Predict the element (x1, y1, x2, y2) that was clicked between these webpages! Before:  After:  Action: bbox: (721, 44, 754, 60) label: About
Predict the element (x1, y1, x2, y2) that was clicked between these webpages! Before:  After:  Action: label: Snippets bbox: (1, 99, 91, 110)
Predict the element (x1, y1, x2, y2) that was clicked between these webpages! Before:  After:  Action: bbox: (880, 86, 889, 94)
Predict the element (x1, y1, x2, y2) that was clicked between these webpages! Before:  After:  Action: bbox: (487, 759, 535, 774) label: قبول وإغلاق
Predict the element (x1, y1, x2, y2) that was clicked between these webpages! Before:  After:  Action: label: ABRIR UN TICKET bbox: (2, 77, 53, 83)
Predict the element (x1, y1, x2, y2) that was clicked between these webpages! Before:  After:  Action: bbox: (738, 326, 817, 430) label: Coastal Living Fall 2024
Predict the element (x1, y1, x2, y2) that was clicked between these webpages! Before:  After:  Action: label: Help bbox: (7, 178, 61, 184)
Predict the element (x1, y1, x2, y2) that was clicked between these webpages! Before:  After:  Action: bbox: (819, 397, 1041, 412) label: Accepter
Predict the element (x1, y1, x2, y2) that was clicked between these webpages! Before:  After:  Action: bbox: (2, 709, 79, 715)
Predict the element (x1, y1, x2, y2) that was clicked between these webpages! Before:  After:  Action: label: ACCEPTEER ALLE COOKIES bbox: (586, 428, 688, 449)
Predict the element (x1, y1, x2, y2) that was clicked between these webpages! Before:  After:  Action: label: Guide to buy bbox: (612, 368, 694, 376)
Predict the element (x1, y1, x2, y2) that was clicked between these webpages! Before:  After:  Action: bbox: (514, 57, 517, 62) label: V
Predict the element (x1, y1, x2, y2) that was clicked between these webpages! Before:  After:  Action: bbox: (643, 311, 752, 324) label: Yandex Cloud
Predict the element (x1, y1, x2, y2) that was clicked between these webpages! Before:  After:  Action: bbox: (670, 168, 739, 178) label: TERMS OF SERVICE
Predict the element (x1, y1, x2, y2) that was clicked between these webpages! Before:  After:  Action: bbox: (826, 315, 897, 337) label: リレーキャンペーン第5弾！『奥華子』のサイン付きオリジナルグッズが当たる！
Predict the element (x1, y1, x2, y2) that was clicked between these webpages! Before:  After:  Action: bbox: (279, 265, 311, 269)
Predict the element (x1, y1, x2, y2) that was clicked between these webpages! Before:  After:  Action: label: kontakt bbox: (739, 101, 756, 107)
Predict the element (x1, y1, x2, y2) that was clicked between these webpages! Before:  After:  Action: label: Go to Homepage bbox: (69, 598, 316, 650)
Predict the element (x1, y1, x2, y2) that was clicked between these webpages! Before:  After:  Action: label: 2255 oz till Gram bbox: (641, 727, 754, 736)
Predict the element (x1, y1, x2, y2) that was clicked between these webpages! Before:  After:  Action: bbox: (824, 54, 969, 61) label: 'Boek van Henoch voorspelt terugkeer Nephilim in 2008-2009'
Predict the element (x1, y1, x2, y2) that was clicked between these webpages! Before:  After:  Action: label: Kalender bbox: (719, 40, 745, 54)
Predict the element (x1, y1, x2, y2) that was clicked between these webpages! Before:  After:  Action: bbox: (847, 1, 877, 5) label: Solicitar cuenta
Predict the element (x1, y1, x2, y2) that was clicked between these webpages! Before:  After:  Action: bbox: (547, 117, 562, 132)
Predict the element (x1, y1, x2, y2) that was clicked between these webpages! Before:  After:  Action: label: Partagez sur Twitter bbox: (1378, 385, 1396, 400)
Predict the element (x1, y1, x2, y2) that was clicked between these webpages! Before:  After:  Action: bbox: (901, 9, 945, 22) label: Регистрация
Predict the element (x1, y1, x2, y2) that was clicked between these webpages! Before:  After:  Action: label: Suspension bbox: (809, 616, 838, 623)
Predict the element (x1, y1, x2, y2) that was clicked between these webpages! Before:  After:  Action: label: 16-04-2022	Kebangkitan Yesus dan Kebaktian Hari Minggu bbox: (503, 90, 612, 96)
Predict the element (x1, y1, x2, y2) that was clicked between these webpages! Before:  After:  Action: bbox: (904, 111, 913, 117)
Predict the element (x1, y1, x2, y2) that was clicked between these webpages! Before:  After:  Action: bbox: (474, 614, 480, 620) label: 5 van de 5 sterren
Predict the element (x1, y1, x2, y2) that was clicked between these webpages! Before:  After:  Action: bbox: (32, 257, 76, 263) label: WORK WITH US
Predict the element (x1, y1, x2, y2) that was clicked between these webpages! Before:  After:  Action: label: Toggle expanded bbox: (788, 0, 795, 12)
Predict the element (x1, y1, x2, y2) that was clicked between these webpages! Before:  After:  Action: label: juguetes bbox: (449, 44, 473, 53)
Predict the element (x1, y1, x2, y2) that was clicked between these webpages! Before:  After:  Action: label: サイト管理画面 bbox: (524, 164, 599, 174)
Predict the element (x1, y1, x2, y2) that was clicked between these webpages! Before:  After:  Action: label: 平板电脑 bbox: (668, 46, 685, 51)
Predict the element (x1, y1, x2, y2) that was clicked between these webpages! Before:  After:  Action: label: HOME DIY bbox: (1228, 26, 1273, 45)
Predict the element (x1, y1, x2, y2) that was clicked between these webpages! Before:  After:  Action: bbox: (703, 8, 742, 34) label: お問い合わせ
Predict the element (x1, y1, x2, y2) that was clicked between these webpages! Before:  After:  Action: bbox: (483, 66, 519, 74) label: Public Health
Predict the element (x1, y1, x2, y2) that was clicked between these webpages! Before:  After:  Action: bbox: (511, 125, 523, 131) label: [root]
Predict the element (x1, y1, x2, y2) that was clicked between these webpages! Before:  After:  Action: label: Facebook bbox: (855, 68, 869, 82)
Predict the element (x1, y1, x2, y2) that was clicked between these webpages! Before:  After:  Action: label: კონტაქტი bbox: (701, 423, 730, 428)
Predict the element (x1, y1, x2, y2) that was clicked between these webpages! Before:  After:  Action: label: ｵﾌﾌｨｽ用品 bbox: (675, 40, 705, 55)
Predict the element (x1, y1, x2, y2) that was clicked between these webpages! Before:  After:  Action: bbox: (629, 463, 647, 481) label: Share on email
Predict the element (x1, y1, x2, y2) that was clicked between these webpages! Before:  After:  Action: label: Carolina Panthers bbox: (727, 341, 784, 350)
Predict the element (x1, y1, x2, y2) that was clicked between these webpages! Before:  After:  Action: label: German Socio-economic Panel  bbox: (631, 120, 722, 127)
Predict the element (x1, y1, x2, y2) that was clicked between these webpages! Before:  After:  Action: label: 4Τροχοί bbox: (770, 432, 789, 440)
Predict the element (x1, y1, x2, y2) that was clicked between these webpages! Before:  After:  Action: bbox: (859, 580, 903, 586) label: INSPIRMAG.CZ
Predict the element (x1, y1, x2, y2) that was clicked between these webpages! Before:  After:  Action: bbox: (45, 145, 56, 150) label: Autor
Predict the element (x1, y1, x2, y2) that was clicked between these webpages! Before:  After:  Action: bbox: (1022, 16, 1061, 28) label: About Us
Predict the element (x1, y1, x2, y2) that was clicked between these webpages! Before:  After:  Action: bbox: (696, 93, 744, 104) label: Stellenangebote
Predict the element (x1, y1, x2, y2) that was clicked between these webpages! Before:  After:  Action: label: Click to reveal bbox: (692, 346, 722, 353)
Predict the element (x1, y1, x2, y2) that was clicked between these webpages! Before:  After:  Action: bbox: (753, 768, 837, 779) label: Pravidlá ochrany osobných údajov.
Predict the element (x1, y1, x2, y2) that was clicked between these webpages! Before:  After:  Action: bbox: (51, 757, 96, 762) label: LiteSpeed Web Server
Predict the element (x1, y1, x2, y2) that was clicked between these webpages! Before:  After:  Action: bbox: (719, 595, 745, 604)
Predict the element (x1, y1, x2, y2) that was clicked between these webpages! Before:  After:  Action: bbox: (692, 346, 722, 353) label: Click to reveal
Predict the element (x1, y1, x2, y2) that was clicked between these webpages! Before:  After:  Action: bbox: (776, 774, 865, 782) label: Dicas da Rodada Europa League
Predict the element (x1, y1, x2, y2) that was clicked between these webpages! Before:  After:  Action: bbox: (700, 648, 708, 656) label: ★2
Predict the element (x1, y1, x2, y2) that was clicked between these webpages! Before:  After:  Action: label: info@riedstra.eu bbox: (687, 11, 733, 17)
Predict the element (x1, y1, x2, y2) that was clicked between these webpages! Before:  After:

○ ○ ○ ○ ○

_INSTRUCTIONS TO FOLLOW_.
List each line of the items above that contains the string "About".

_RESPONSE TO THIS TASK_.
Predict the element (x1, y1, x2, y2) that was clicked between these webpages! Before:  After:  Action: bbox: (721, 44, 754, 60) label: About
Predict the element (x1, y1, x2, y2) that was clicked between these webpages! Before:  After:  Action: bbox: (1022, 16, 1061, 28) label: About Us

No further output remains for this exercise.